8.Bölüm: Üç Farklı Mekan

26 3 0
                                    

Birinci Takım
Candice&Elena'dan

Koltukta oturmuş Cadılık,Musallat ve daha fazlası kitabının yanmamış ve okunan yerlerini okuyordum. İşe yarar her bilgi, hayatta kalmamızı sağlayabilirdi. Çünkü, o ruh seansından sonra güvende olduğumuzu düşünmüyordum. Kasabamız artık eskisi gibi güvenli değildi.

Aslında bakarsan, geçmişte ne olduğunu bilmesek de geçmişte de pek güvenli olduğu söylenemezdi. Kasabanın efsaneleri adı altında gerçekleri empoze eden büyüklerimiz bunun en büyük kanıtıydı.

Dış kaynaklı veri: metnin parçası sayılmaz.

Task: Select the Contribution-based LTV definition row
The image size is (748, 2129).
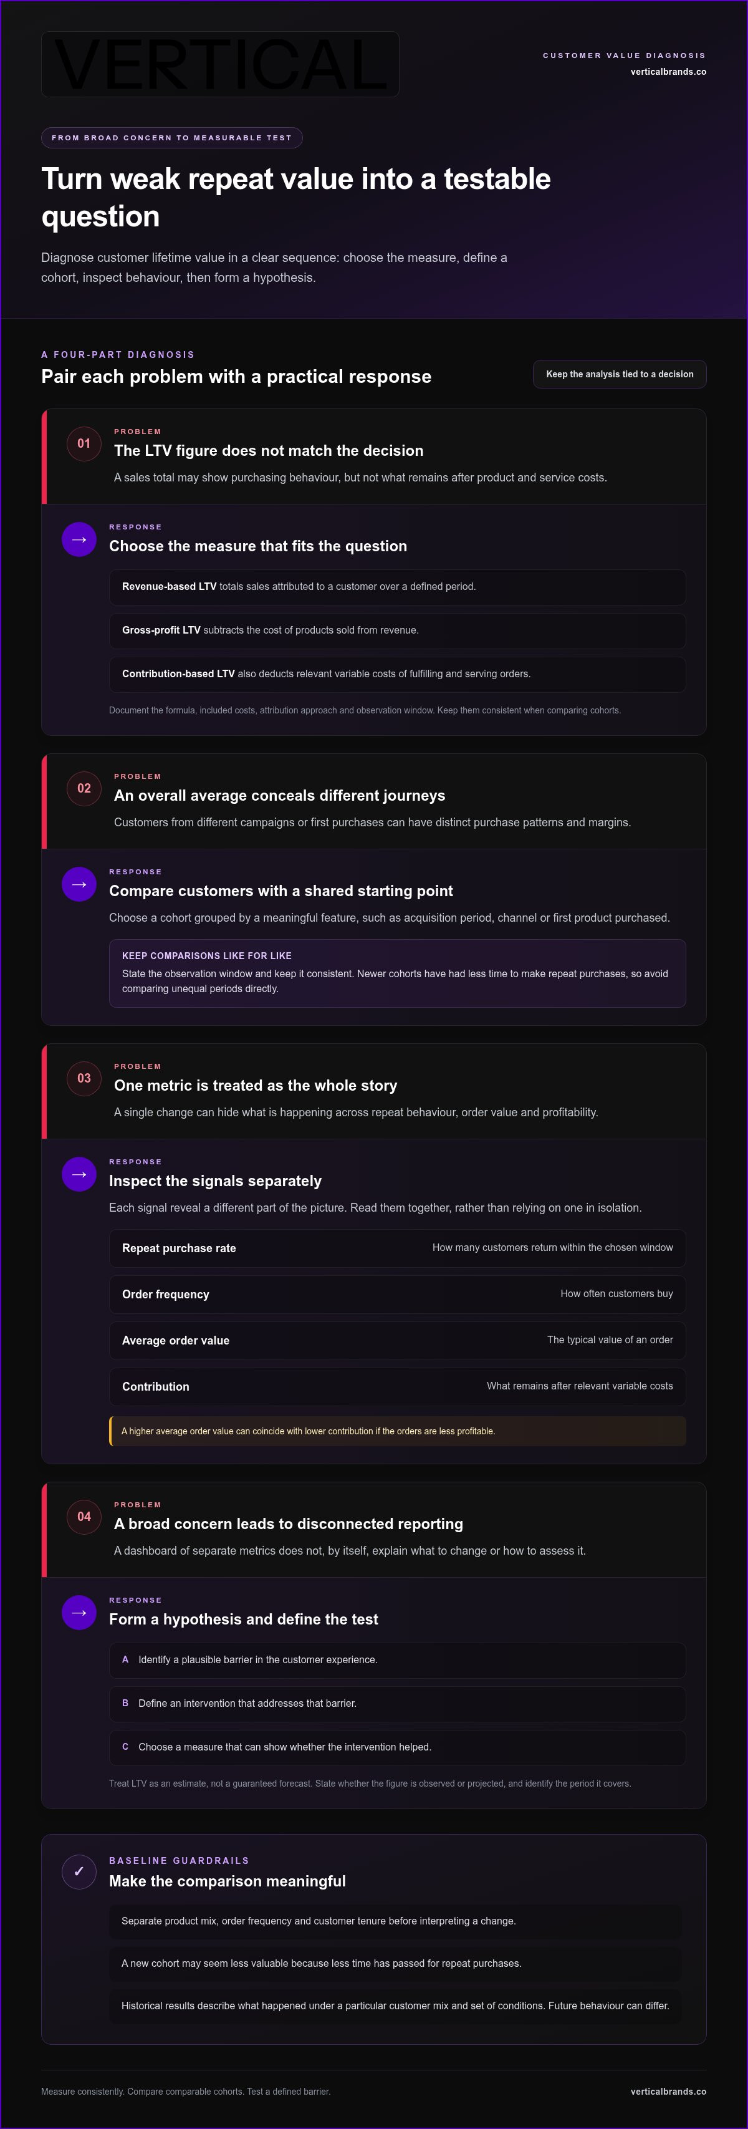Action: 398,674
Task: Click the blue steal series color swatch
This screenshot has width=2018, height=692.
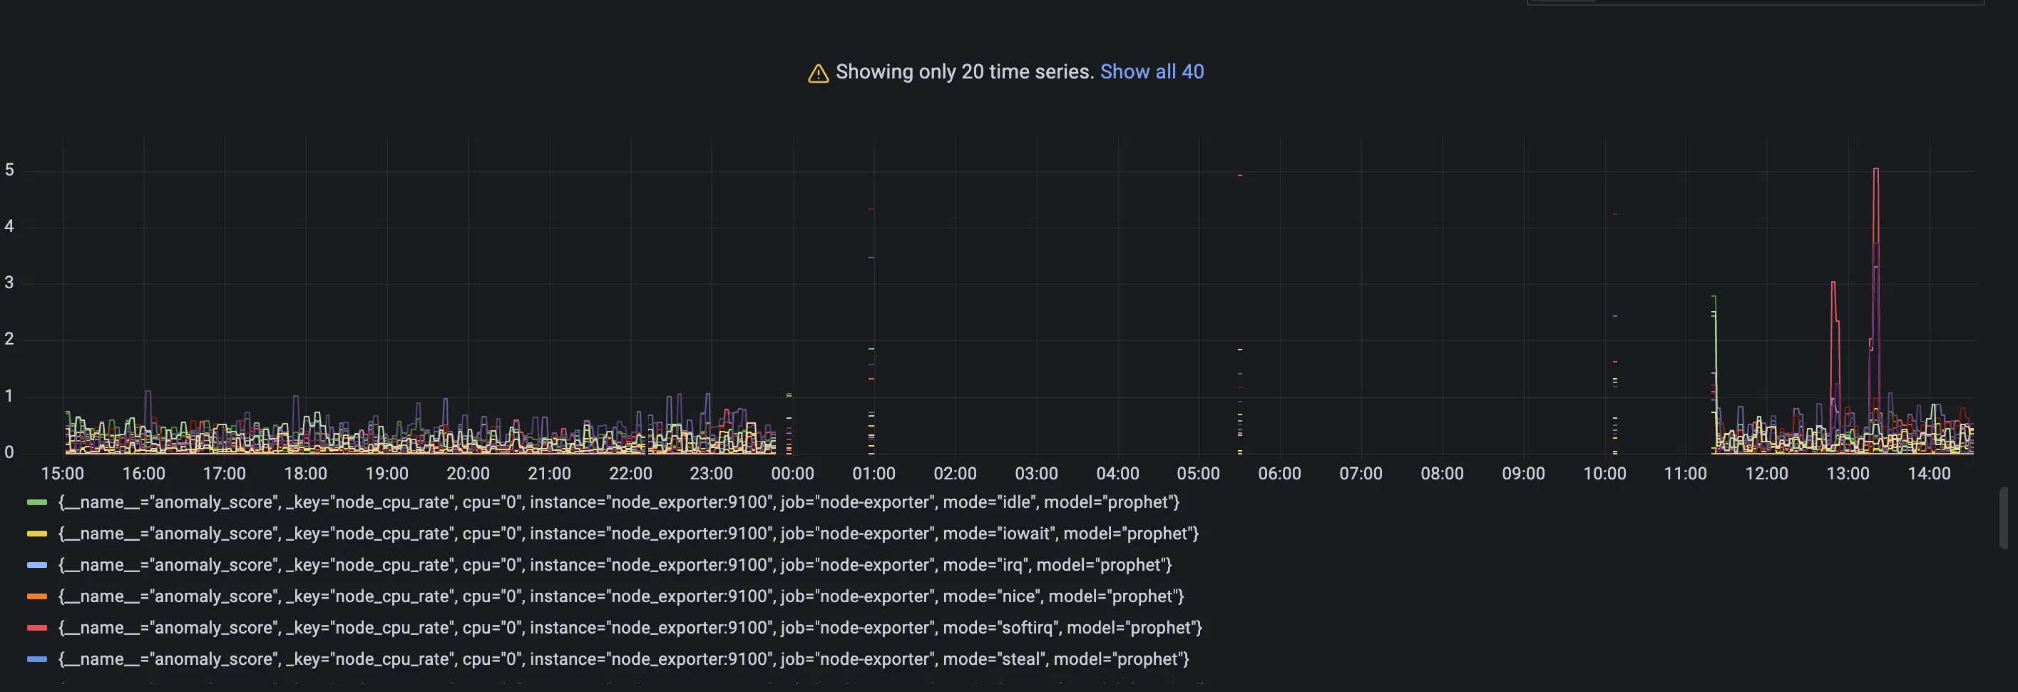Action: tap(37, 659)
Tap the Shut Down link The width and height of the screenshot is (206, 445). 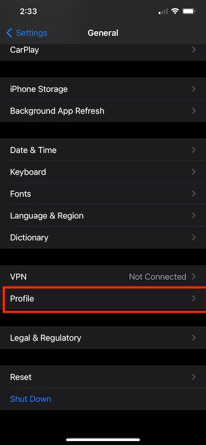pyautogui.click(x=31, y=399)
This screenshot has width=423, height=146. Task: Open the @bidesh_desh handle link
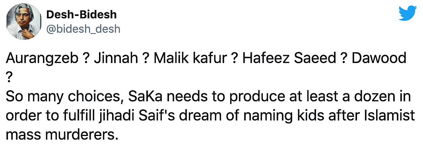point(83,29)
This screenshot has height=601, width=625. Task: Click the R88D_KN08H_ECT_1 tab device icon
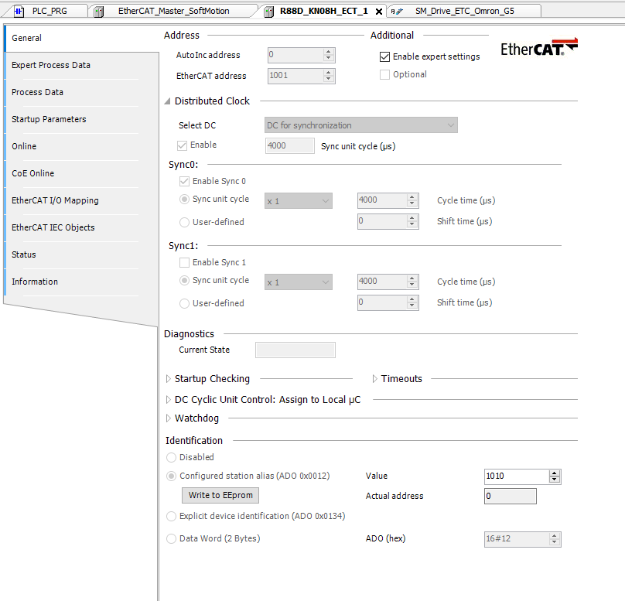coord(268,12)
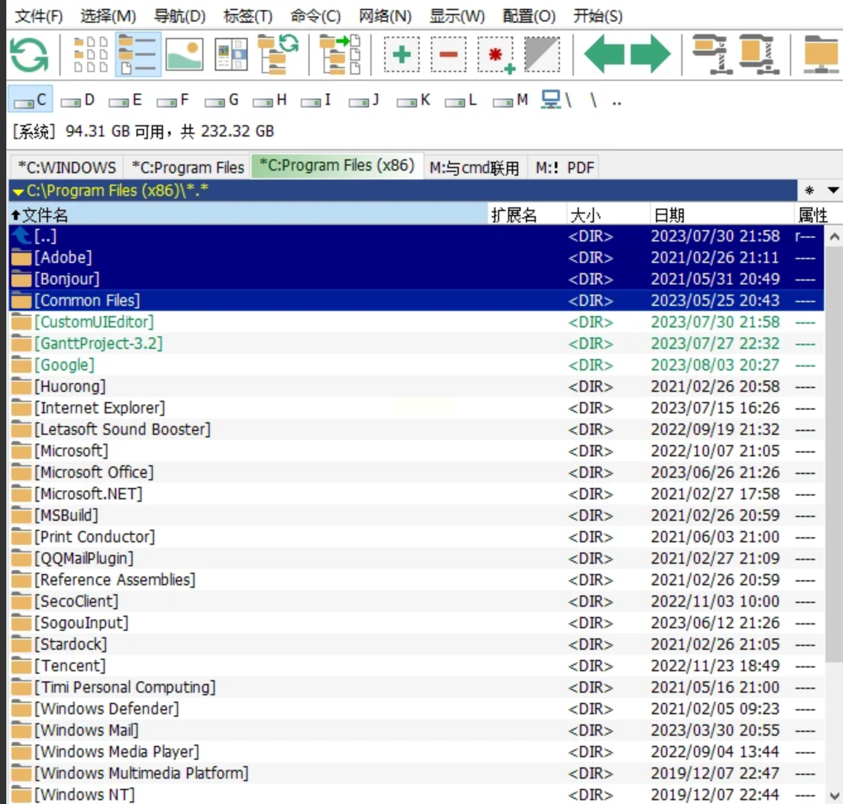Expand the yellow arrow beside the path
This screenshot has height=804, width=843.
(x=18, y=191)
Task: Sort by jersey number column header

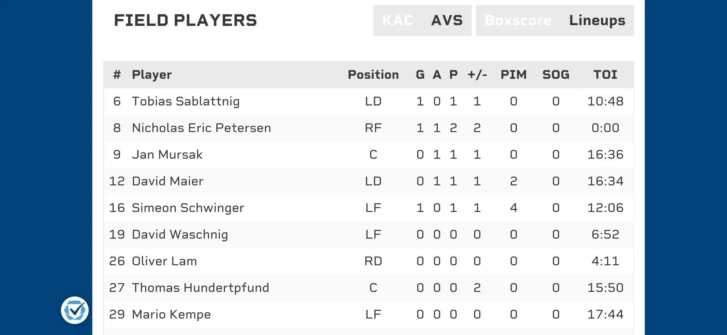Action: pos(117,75)
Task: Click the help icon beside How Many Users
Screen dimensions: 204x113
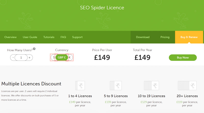Action: 34,49
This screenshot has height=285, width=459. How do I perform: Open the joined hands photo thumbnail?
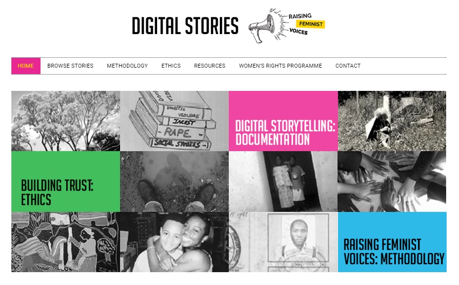[x=392, y=181]
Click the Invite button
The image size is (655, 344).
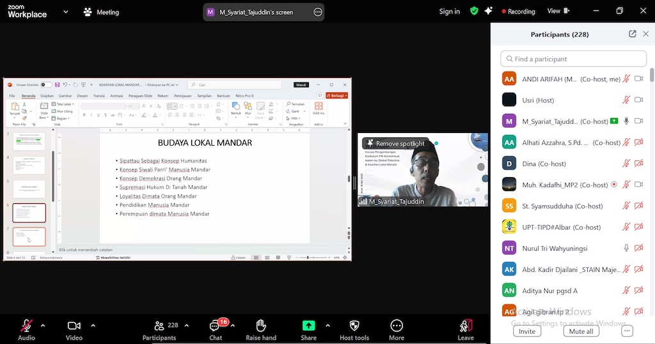click(527, 331)
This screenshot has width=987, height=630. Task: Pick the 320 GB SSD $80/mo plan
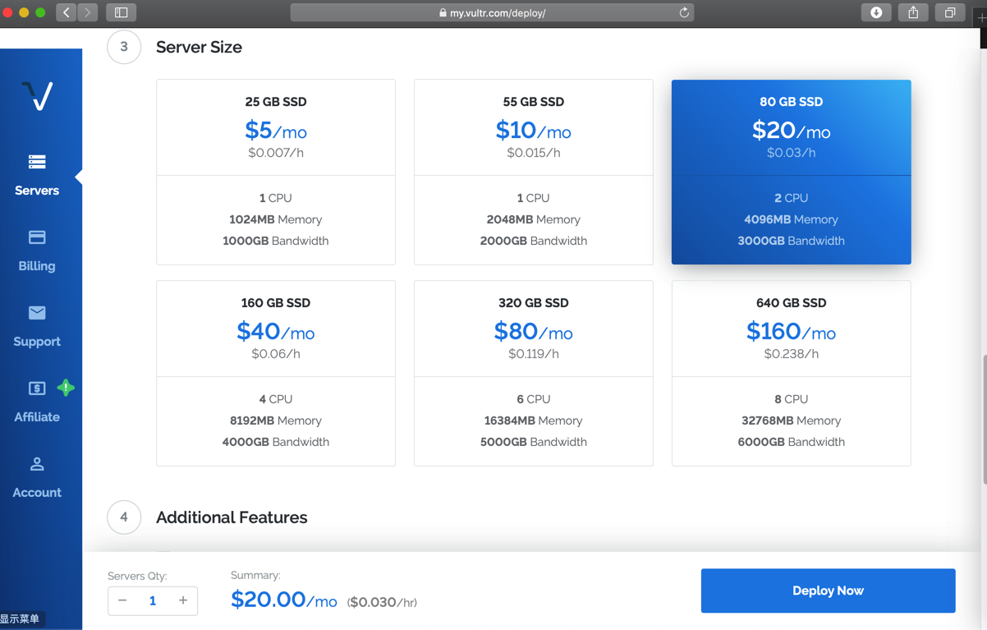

Zoe odanın kenarında eli kolu bağlı bir şekilde uzanıyordu. Çırpınmaları, onu bir arpa boyu kadar bile yol kat ettirmezken üşenmeden hala deniyordu. Elena önümde bir sağa bir sola yürüyordu. Kitaba odaklanmama engel olurken oflayarak "Rahat dur Elana!" Dedim ona bakmadan. Beni dinlemeden hala bir sağa bir sola yürüyordu. Sinirle kitabı kenara koydum.

"Pekala derdin ne?"

Bana döndü ve küçümseyici bir bakış attı. Şimdiki çocuklar çok sinir bozucuydu. Önümde durdu ve "Garip davranan bağlı en yakın arkadaşım ve aptal bir kızla aynı odadayım,"dedi.

Gözlerimi devirdim ve "Aptal bulduğun o kız birazdan saç baş dalacak sana,"dedim sinirle. Elena bana doğru yaklaştı ve "Hadisene!"dedi cüretkar bir tonda. Pekala bunu o istemişti. Elimi saçına attım ve yavaşça çektim.

Ağzından bir inilti kaçarken "Bırak beni kaçık!"diye çığırmaya başladı. Sakince "Özür dilersen bırakırım küçük hanım,"dedim. İnatla "Dilemeyeceğim,"diye diretti. Birkaç dakika benimle savaş verdi. Fakat bırakmayacağımı anladığında pes etti ve hareket etmeyi bıraktı.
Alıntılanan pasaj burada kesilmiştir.